• [WHAT TO PRODUCE]: Rewrite the listing below with "computer-use agent" changed to "screen assistant" everywhere, leaving everything else unchanged.

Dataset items
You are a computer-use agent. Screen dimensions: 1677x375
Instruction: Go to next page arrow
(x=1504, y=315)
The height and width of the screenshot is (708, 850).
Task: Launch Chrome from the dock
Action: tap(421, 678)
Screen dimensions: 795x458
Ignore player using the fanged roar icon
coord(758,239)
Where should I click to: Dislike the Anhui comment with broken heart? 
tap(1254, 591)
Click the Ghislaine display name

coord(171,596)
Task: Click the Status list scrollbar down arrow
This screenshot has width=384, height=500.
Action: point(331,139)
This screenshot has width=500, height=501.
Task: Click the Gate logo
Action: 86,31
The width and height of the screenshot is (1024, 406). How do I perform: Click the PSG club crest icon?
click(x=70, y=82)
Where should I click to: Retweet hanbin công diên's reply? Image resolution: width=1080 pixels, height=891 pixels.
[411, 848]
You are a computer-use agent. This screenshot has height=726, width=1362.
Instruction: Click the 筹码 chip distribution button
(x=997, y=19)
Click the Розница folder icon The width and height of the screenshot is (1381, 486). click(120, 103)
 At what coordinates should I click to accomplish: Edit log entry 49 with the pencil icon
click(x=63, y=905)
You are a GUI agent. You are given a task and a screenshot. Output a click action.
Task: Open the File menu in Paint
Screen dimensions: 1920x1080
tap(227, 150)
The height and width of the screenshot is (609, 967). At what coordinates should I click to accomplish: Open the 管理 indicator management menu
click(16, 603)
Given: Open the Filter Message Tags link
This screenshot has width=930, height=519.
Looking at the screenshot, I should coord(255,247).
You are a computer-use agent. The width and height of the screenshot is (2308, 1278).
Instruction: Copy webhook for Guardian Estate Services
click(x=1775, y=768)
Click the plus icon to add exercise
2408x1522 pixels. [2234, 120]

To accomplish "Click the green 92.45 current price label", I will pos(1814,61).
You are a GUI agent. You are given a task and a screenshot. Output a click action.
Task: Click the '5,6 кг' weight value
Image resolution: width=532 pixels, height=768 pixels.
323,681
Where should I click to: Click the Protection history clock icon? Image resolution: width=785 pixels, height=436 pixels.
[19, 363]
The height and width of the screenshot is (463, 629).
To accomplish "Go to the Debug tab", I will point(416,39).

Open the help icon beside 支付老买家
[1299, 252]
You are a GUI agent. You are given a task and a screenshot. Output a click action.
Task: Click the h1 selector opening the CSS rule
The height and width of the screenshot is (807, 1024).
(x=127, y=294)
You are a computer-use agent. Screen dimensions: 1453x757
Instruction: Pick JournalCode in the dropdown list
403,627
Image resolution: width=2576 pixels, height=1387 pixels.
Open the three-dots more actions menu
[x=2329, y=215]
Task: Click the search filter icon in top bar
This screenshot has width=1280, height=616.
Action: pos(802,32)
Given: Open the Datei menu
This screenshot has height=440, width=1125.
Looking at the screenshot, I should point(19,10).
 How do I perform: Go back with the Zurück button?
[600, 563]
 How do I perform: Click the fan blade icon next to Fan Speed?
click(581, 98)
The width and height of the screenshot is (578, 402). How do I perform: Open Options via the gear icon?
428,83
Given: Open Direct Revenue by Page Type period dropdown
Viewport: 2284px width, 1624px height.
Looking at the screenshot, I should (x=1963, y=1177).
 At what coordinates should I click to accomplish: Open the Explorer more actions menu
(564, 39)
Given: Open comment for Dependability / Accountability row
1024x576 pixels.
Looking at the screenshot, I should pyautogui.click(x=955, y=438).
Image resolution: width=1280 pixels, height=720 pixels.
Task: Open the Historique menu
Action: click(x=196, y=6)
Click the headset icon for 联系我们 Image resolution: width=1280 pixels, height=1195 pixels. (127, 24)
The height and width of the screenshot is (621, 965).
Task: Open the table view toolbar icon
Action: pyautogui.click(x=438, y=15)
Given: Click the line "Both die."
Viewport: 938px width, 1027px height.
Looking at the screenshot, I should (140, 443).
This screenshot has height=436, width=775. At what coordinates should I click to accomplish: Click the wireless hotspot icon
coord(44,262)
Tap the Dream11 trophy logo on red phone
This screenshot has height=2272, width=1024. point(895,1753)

• [FULL ANSWER]:
You are a screen assistant. Screen dimensions: 1677x375
Instruction: Go to next page arrow
(x=1504, y=315)
The height and width of the screenshot is (708, 850).
Task: Launch Chrome from the dock
Action: tap(421, 678)
Screen dimensions: 795x458
Ignore player using the fanged roar icon
coord(758,239)
Where should I click to: Dislike the Anhui comment with broken heart? 
tap(1254, 591)
Click the Ghislaine display name

coord(171,596)
Task: Click the Status list scrollbar down arrow
This screenshot has width=384, height=500.
Action: point(331,139)
This screenshot has width=500, height=501.
Task: Click the Gate logo
Action: 86,31
The width and height of the screenshot is (1024, 406). How do I perform: Click the PSG club crest icon?
click(x=70, y=82)
Where should I click to: Retweet hanbin công diên's reply? Image resolution: width=1080 pixels, height=891 pixels.
[411, 848]
You are a screen assistant. This screenshot has height=726, width=1362.
Instruction: Click the 筹码 chip distribution button
(x=997, y=19)
Click the Розница folder icon The width and height of the screenshot is (1381, 486). click(120, 103)
 At what coordinates should I click to accomplish: Edit log entry 49 with the pencil icon
click(x=63, y=905)
You are a GUI agent. You are given a task and a screenshot. Output a click action.
Task: Open the File menu in Paint
Screen dimensions: 1920x1080
tap(227, 150)
The height and width of the screenshot is (609, 967). At what coordinates should I click to accomplish: Open the 管理 indicator management menu
click(16, 603)
Given: Open the Filter Message Tags link
This screenshot has width=930, height=519.
Looking at the screenshot, I should coord(255,247).
You are a screen assistant. The width and height of the screenshot is (2308, 1278).
Instruction: Copy webhook for Guardian Estate Services
click(x=1775, y=768)
Click the plus icon to add exercise
2408x1522 pixels. [2234, 120]

To accomplish "Click the green 92.45 current price label", I will pos(1814,61).
You are a GUI agent. You are given a task and a screenshot. Output a click action.
Task: Click the '5,6 кг' weight value
Image resolution: width=532 pixels, height=768 pixels.
323,681
Where should I click to: Click the Protection history clock icon? Image resolution: width=785 pixels, height=436 pixels.
[19, 363]
The height and width of the screenshot is (463, 629).
To accomplish "Go to the Debug tab", I will point(416,39).

Open the help icon beside 支付老买家
[1299, 252]
You are a GUI agent. You are given a task and a screenshot. Output a click action.
Task: Click the h1 selector opening the CSS rule
The height and width of the screenshot is (807, 1024).
(x=127, y=294)
You are a screen assistant. Screen dimensions: 1453x757
Instruction: Pick JournalCode in the dropdown list
403,627
Image resolution: width=2576 pixels, height=1387 pixels.
Open the three-dots more actions menu
[x=2329, y=215]
Task: Click the search filter icon in top bar
This screenshot has width=1280, height=616.
Action: pos(802,32)
Given: Open the Datei menu
This screenshot has height=440, width=1125.
Looking at the screenshot, I should point(19,10).
 How do I perform: Go back with the Zurück button?
[600, 563]
 How do I perform: Click the fan blade icon next to Fan Speed?
click(581, 98)
The width and height of the screenshot is (578, 402). How do I perform: Open Options via the gear icon?
428,83
Given: Open Direct Revenue by Page Type period dropdown
Viewport: 2284px width, 1624px height.
Looking at the screenshot, I should (x=1963, y=1177).
 At what coordinates should I click to accomplish: Open the Explorer more actions menu
(564, 39)
Given: Open comment for Dependability / Accountability row
1024x576 pixels.
Looking at the screenshot, I should pyautogui.click(x=955, y=438).
Image resolution: width=1280 pixels, height=720 pixels.
Task: Open the Historique menu
Action: click(x=196, y=6)
Click the headset icon for 联系我们 Image resolution: width=1280 pixels, height=1195 pixels. (127, 24)
The height and width of the screenshot is (621, 965).
Task: Open the table view toolbar icon
Action: pyautogui.click(x=438, y=15)
Given: Click the line "Both die."
Viewport: 938px width, 1027px height.
Looking at the screenshot, I should (140, 443).
This screenshot has height=436, width=775. At what coordinates should I click to accomplish: Click the wireless hotspot icon
coord(44,262)
Tap the Dream11 trophy logo on red phone
This screenshot has height=2272, width=1024. point(895,1753)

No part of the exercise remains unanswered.